I recently read an article, “The Myth Women in Tech Need to Stop Believing,” on fortune.com. Even though we think we’ve gotten rid of the glass ceiling, it is still very much there. Only 1 in 4 women hold STEM jobs, despite making up half of the population. If we want to have determined, hard-working employees in the future, we must empower women and make them believe they can do anything men can do.
Gender inequality is still in the workforce, no matter what field you’re in, even though it has improved over the years. Research from the Clinton Foundation: No Ceilings, shows that women earn the majority of all undergraduate degrees in America, but earn only 18% of computer science degrees. Women in Tech face multiple barriers, including a limit in women’s leadership opportunities. Too many people focus on socio-economic factors, such as sex, race, etc. instead of the talent.

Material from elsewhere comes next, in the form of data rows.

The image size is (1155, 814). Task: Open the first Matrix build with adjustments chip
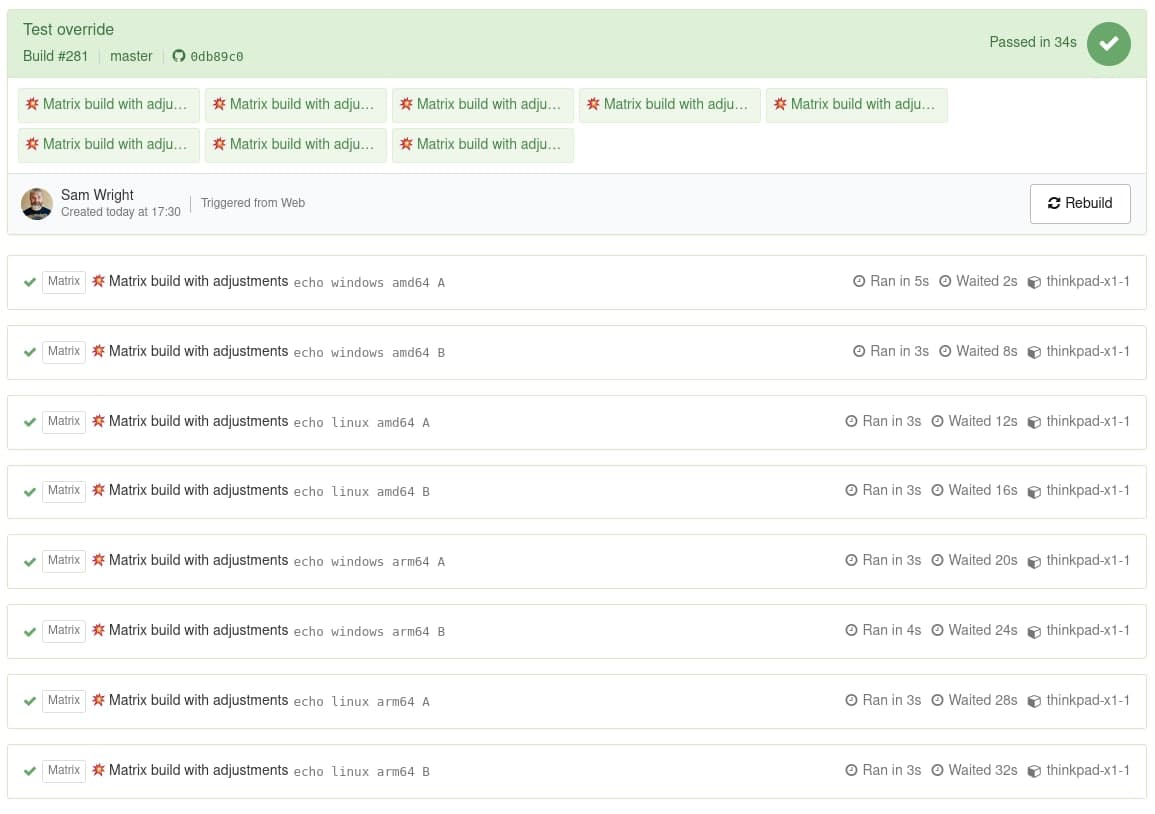108,104
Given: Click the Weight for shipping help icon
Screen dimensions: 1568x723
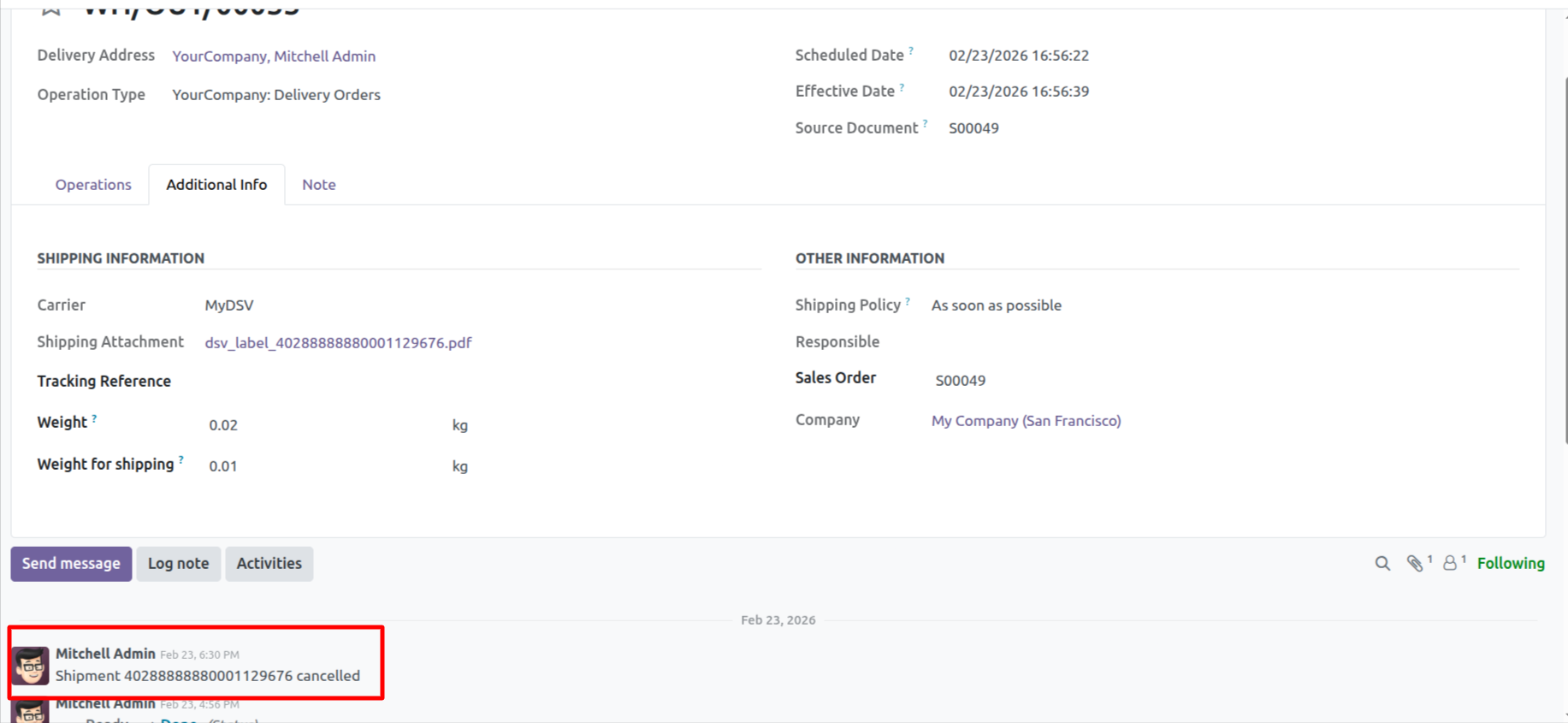Looking at the screenshot, I should point(181,459).
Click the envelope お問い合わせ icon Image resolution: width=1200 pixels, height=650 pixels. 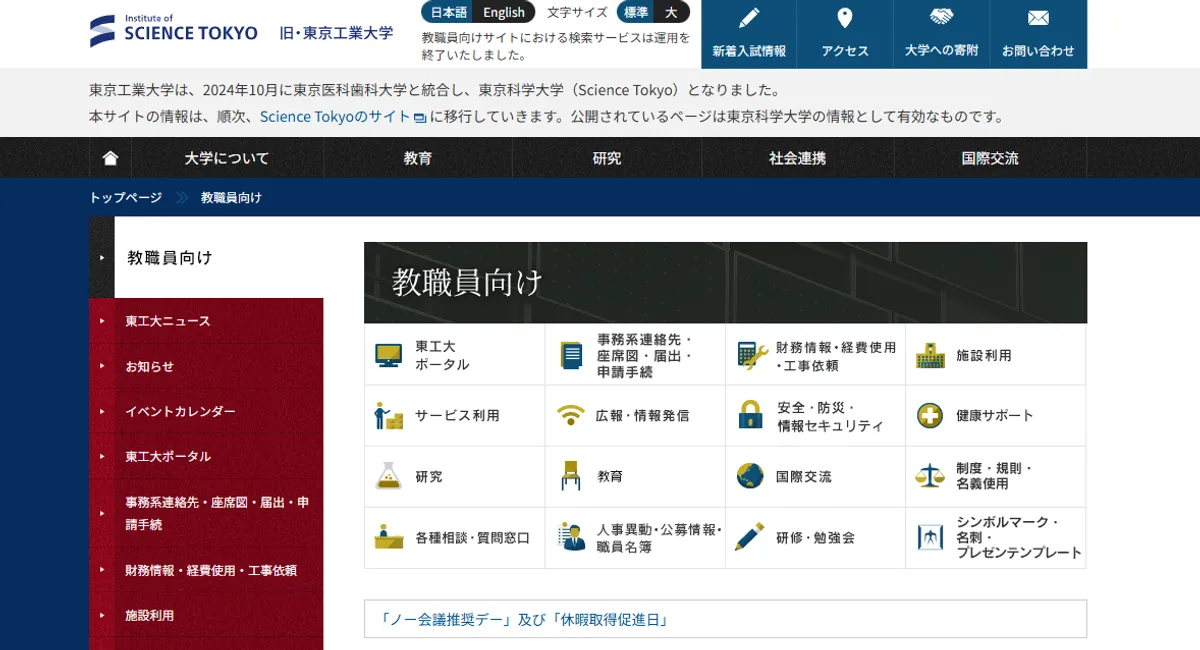point(1038,18)
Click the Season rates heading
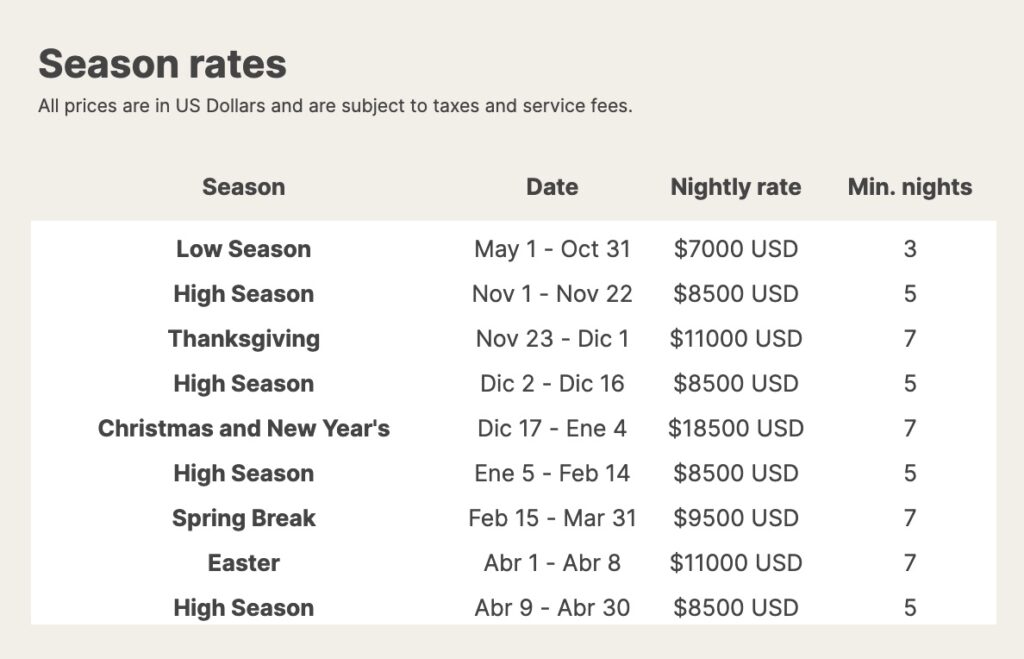The height and width of the screenshot is (659, 1024). point(162,65)

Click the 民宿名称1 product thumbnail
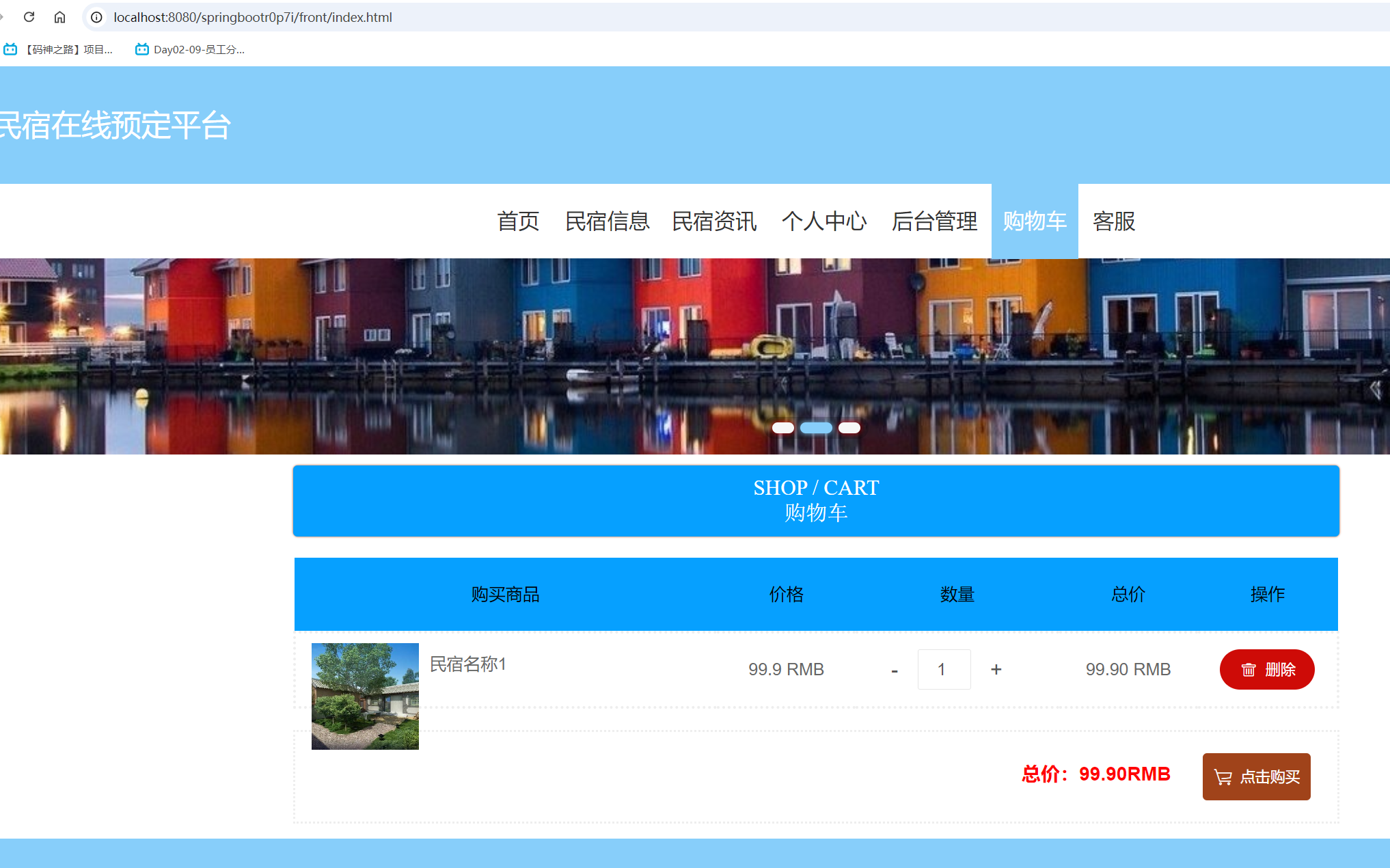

SELF Magazine partnered up with the Clinton Foundation for an event called “What Works for Women Leaders in Technology”. Some of the key themes included:
- Closing the Imagination Gap
- Women are vastly underrepresented in STEM education and careers.
- “We know that for so many, the image that comes to mind when we think of technology is someone who looks more like Mark Zuckerberg than looks like most of you sitting in the audience today.” -Chelsea Clinton
- Defining what is means to be in “Tech”
- “Five of our best-performing portfolio companies, our investments as venture capitalists, were founded or run by women…and none of those women are what you would consider ‘technical.’ -Andrew Siegel
- Identifying & Embracing Multiple Identities
- “I am not just a woman. I am not just a person of color. I have all of these identities. That gets messy for people who are used to looking at a person who looks different from me who’s running a different type of company.” -Kiah Williams
- Forging Partnerships with Men
- “Some of the mentors I have in life are men. And my two cofounders are men. And I think bringing allies into the space, making them feel comfortable being uncomfortable, is important.” -Kiah Williams
- Creating a Culture of Equality (which I enjoyed the most)
- Women leaders can change societal perceptions at large by making their own corporate cultures family-friendly. It not only fosters greater happiness in the workplace; it closes the divide of family responsibilities and “the second shift” so often shouldered by women.
It is up to all of us to build a future where men and women can be equally seen in the tech world.